> _Source information_:
--- START ---

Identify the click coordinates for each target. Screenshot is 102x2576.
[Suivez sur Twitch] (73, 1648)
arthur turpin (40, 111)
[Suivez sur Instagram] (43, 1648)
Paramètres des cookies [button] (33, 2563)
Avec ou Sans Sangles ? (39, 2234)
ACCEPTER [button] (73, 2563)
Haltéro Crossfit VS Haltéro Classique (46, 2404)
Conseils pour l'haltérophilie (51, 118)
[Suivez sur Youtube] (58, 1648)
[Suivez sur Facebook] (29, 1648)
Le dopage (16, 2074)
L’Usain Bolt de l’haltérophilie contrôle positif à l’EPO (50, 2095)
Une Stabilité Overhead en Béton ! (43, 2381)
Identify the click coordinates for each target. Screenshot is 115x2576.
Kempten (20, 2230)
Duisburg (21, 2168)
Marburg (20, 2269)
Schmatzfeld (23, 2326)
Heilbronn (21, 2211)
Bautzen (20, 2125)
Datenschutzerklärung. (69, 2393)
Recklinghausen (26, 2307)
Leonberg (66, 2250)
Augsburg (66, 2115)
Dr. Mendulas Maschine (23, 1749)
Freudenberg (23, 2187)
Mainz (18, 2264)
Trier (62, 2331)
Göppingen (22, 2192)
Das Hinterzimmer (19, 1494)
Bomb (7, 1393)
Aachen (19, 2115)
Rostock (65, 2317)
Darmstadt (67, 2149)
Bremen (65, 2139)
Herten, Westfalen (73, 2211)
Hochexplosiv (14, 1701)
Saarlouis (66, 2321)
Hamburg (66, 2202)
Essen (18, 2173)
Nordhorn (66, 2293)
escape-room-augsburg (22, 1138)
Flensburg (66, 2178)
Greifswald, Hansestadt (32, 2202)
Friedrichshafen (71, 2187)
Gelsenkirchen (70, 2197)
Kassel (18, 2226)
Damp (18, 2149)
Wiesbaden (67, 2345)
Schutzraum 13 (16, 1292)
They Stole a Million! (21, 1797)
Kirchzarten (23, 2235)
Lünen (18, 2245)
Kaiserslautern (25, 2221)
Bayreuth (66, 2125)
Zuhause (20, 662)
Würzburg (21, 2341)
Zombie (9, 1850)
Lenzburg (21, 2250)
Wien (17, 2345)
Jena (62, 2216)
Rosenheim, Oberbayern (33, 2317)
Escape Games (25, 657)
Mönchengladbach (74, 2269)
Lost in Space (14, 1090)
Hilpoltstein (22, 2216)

--- END ---

Would you repeat each of the lines above exactly?

> _Output below_:
Identify the click coordinates for each target. Screenshot is 102x2576.
[Suivez sur Twitch] (73, 1648)
arthur turpin (40, 111)
[Suivez sur Instagram] (43, 1648)
Paramètres des cookies [button] (33, 2563)
Avec ou Sans Sangles ? (39, 2234)
ACCEPTER [button] (73, 2563)
Haltéro Crossfit VS Haltéro Classique (46, 2404)
Conseils pour l'haltérophilie (51, 118)
[Suivez sur Youtube] (58, 1648)
[Suivez sur Facebook] (29, 1648)
Le dopage (16, 2074)
L’Usain Bolt de l’haltérophilie contrôle positif à l’EPO (50, 2095)
Une Stabilité Overhead en Béton ! (43, 2381)
Identify the click coordinates for each target. Screenshot is 115x2576.
Kempten (20, 2230)
Duisburg (21, 2168)
Marburg (20, 2269)
Schmatzfeld (23, 2326)
Heilbronn (21, 2211)
Bautzen (20, 2125)
Datenschutzerklärung. (69, 2393)
Recklinghausen (26, 2307)
Leonberg (66, 2250)
Augsburg (66, 2115)
Dr. Mendulas Maschine (23, 1749)
Freudenberg (23, 2187)
Mainz (18, 2264)
Trier (62, 2331)
Göppingen (22, 2192)
Das Hinterzimmer (19, 1494)
Bomb (7, 1393)
Aachen (19, 2115)
Rostock (65, 2317)
Darmstadt (67, 2149)
Bremen (65, 2139)
Herten, Westfalen (73, 2211)
Hochexplosiv (14, 1701)
Saarlouis (66, 2321)
Hamburg (66, 2202)
Essen (18, 2173)
Nordhorn (66, 2293)
escape-room-augsburg (22, 1138)
Flensburg (66, 2178)
Greifswald, Hansestadt (32, 2202)
Friedrichshafen (71, 2187)
Gelsenkirchen (70, 2197)
Kassel (18, 2226)
Damp (18, 2149)
Wiesbaden (67, 2345)
Schutzraum 13 (16, 1292)
They Stole a Million! (21, 1797)
Kirchzarten (23, 2235)
Lünen (18, 2245)
Kaiserslautern (25, 2221)
Bayreuth (66, 2125)
Zuhause (20, 662)
Würzburg (21, 2341)
Zombie (9, 1850)
Lenzburg (21, 2250)
Wien (17, 2345)
Jena (62, 2216)
Rosenheim, Oberbayern (33, 2317)
Escape Games (25, 657)
Mönchengladbach (74, 2269)
Lost in Space (14, 1090)
Hilpoltstein (22, 2216)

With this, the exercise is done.